Matbench Regret (Offline)

This document defines the regret metrics we use for Matbench-style evaluations and how to reproduce results offline with CSVs. The approach is conservative: it reports uncertainty, uses fixed seeds, and avoids comparative claims by default.

Terminology

  • Objective (y_true): numeric property to maximize or minimize (declared via --mode).

  • Score: ranking function for selection. By default, we use SRMF proxies: kappa λ·leak.

  • Regret@k: Difference between oracle top‑k utility and model-selected top‑k utility, with normalized variant dividing by oracle utility.

  • AURC: Area under the normalized regret curve over k (lower is better).

Offline tools

  • Calibration: choose λ to minimize validation AURC, report held‑out test AURC with CIs.

    • tools/calibrate_matbench_srmf.py

  • Evaluation: compute Regret@k and AURC using the chosen λ (or a provided score column).

    • tools/eval_matbench_regret.py

CSV schema

  • Required features for SRMF: band_gap, density, nsites, formation_energy_per_atom.

  • Required objective: e.g., y_true (set via --objective-col).

  • Optional: material_id and formula_pretty for reporting.

Reproducible run

  • Calibrate:

    • python tools/calibrate_matbench_srmf.py --path data.csv --objective-col y_true --mode max --topk-grid 1,5,10 --lambda-grid 0.0,0.5,1.0 --bootstrap 1000 --seed 0 --out-json reports/matbench_calibration.json --scores-out reports/matbench_scores_test.csv

  • Evaluate with tuned λ:

    • python tools/eval_matbench_regret.py --path data.csv --objective-col y_true --mode max --use-srmf --lambda-weight $(jq -r .best_lambda reports/matbench_calibration.json) --topk-grid 1,5,10 --out-csv reports/matbench_regret.csv --out-json reports/matbench_regret.json --bootstrap 1000 --seed 0

Claims and limitations

  • SRMF mapping is a proxy for manifold geometry and stability signals; it is not a surrogate for ab initio calculations.
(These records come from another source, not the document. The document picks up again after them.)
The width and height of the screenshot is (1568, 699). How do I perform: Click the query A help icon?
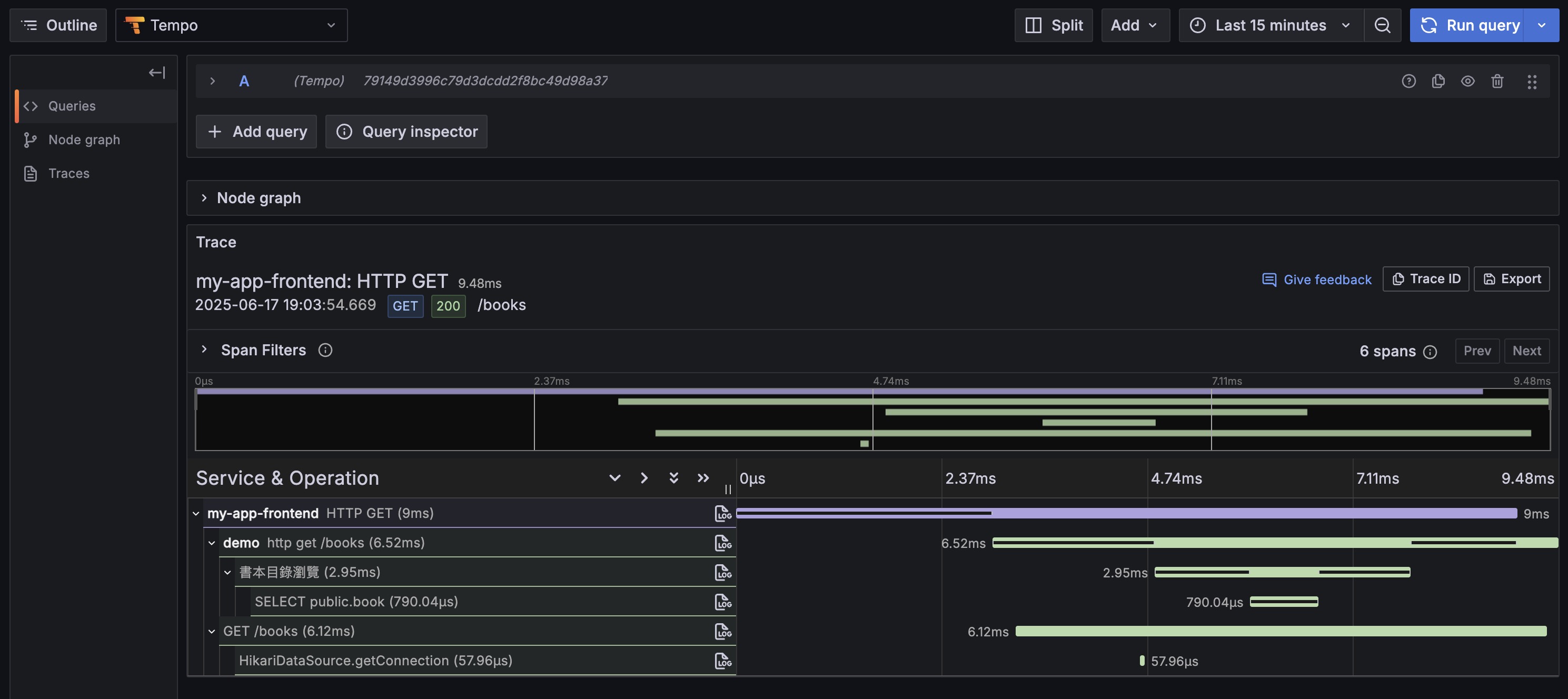pos(1408,81)
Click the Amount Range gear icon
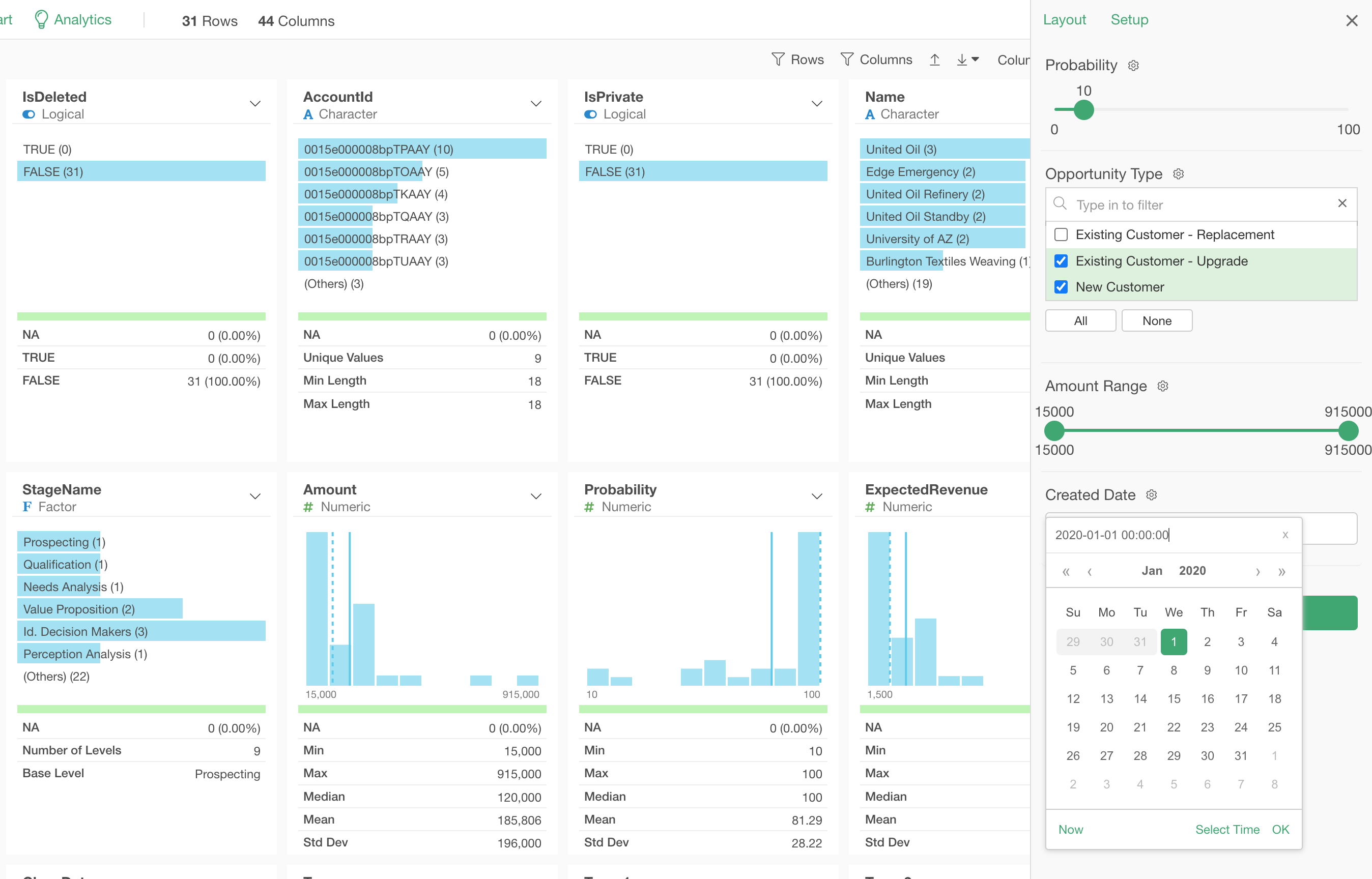Viewport: 1372px width, 879px height. [1162, 387]
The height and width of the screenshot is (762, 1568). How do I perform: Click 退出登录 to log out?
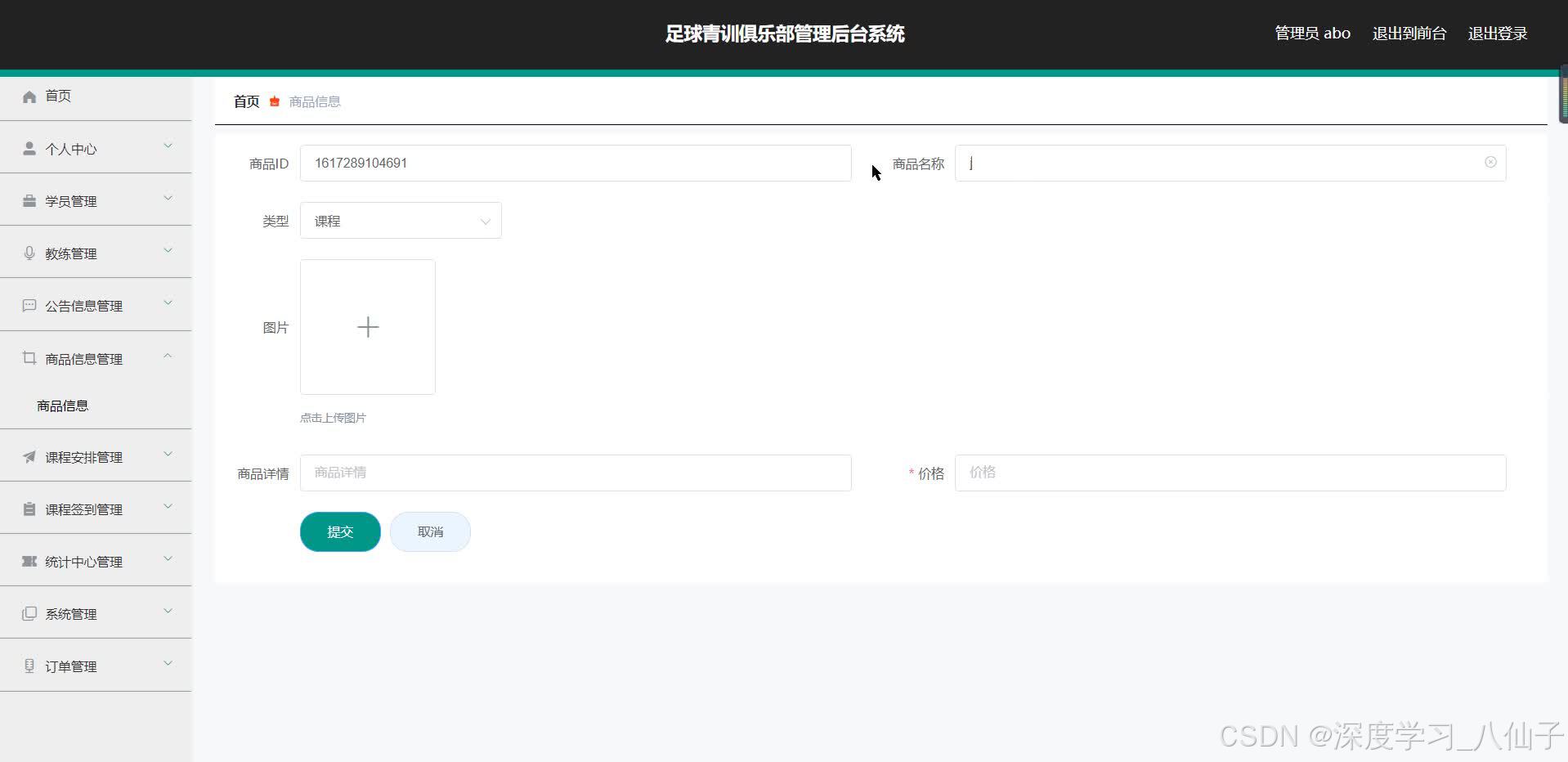(1497, 33)
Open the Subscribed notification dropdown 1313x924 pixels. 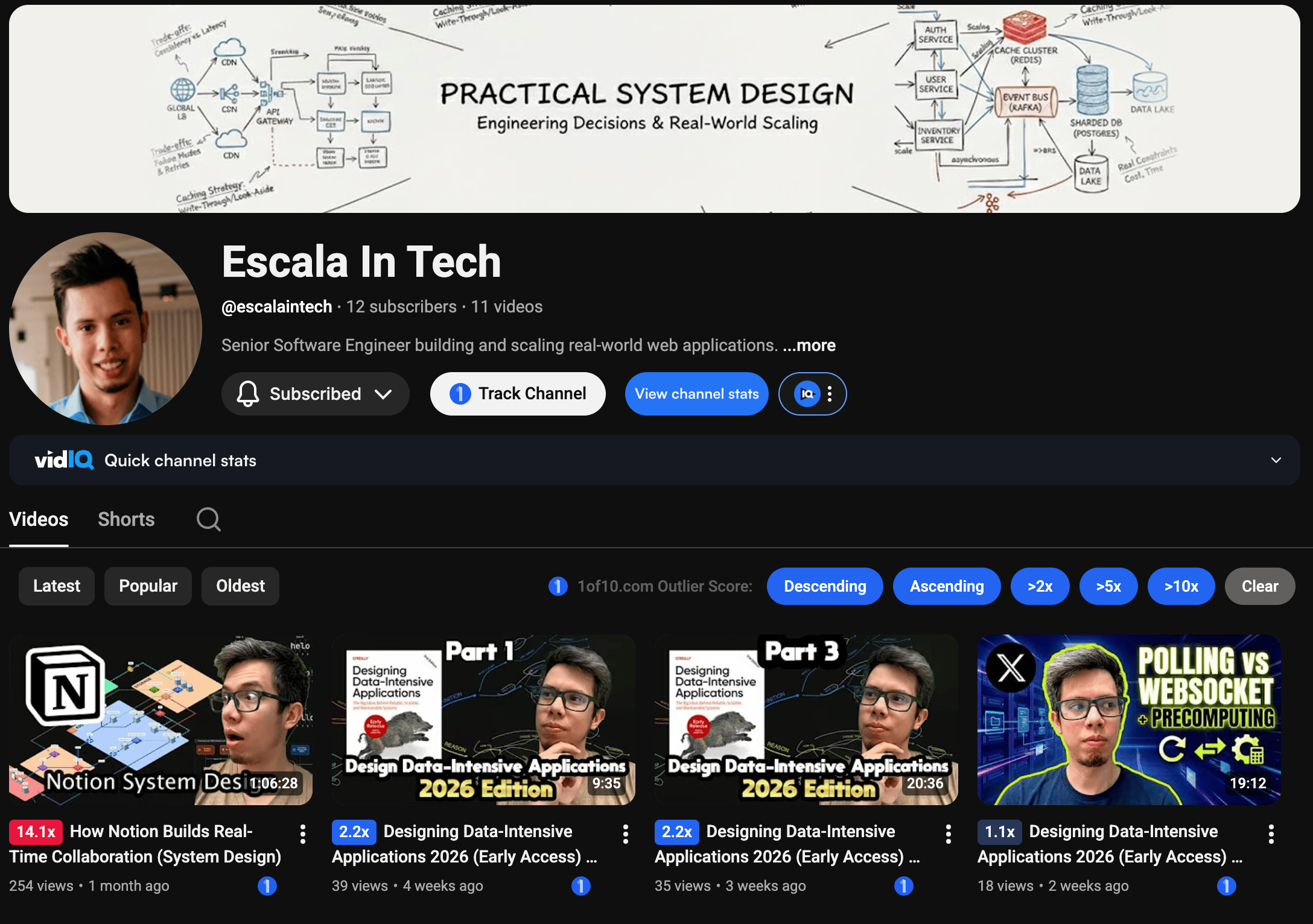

We report uncertainty, avoid comparative claims by default, and keep live integrations gated.

Attestation and Groups

  • Attestation: tools/generate_matbench_attestation.py

  • Per-group regret: tools/eval_matbench_regret.py –group-col group –out-group-csv reports/matbench_regret_groups.csv

Baselines and Layers

  • Baseline CV regret CLI: tools/eval_baseline_regret.py

  • Emergence exploration: tools/explore_matbench_layers.py

  • Example: use quantile layers on band_gap and report AURC per-layer.